Selection.

■ ■ ■

After last week’s summit, Mr Cameron bluntly stated his willingness to veto any deal involving increases in EU spending. “If there isn’t a deal that’s good for Britain, there won’t be a deal,” he said. “We can’t have European spending go up and up and up when we are having to make difficult decisions in so many different areas.”

His most senior officials are delivering a similarly uncompromising message behind the scenes, much to the dismay of other EU diplomats. One said at a recent gathering to discuss the budget that Britain’s ambassador to Brussels was by far the most pessimistic about a November deal, saying it would be an achievement to “open discussions” genuinely, and that even this modest outcome was far from assured.

Although EU officials realise Mr Cameron will be treated as a hero at home for blocking the budget, they are strongly warning Britain that the diplomatic fallout from any veto could be seriously damaging, not least because it will come less than a month before a December summit on building a banking union.

Ms Merkel raised the subject last Monday in a telephone call with Mr Cameron, and it was discussed in Berlin during the week by Michael Link and David Lidington, the European affairs ministers from the two countries.

“We are trying to show the UK that they have in us an honest partner,” one official said.

■ ■ ■

Recorded information.
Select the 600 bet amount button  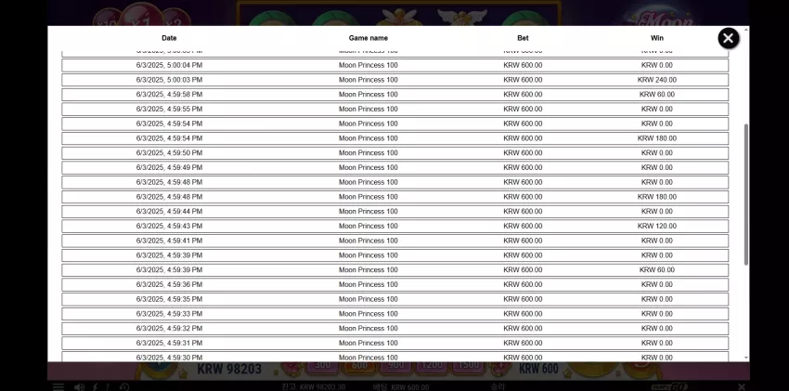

■ ■ ■

Stated task. Please go on with the article about Mr Cameron and the EU budget, picking up after its final sentence. The lines above aren't needed here.

In response.
In particular, Ms Merkel has sought to persuade Mr Cameron that she will stick to the letter of the German compromise, and not use it as a starting point for negotiations to raise the budget ceiling further. But the officials say that she is not very optimistic about the chance of success.

She is planning to meet Mr Cameron in London in early November, when the budget negotiations will be the top item on the agenda. That is when she is expected to tell him there is no point in holding a summit if he insists on a veto.

Ms Merkel is keen to get agreement at the summit, scheduled for November 22 and 23, to clear the way for the next big round of eurozone crisis negotiations in December. She sees confrontation over the budget as a dangerous distraction from the main EU priority.

The German compromise proposal has the backing of at least six other EU member states – the Netherlands, Sweden, Denmark, Austria, Finland and the Czech Republic, according to Berlin officials. France and Italy are also officially members of the group, although their support is less certain.

Some 15 other countries, known as the “cohesion group”, back the European Commission’s proposals for a bigger budget to provide more money for spending to boost competitiveness and economic development in the poorer member states.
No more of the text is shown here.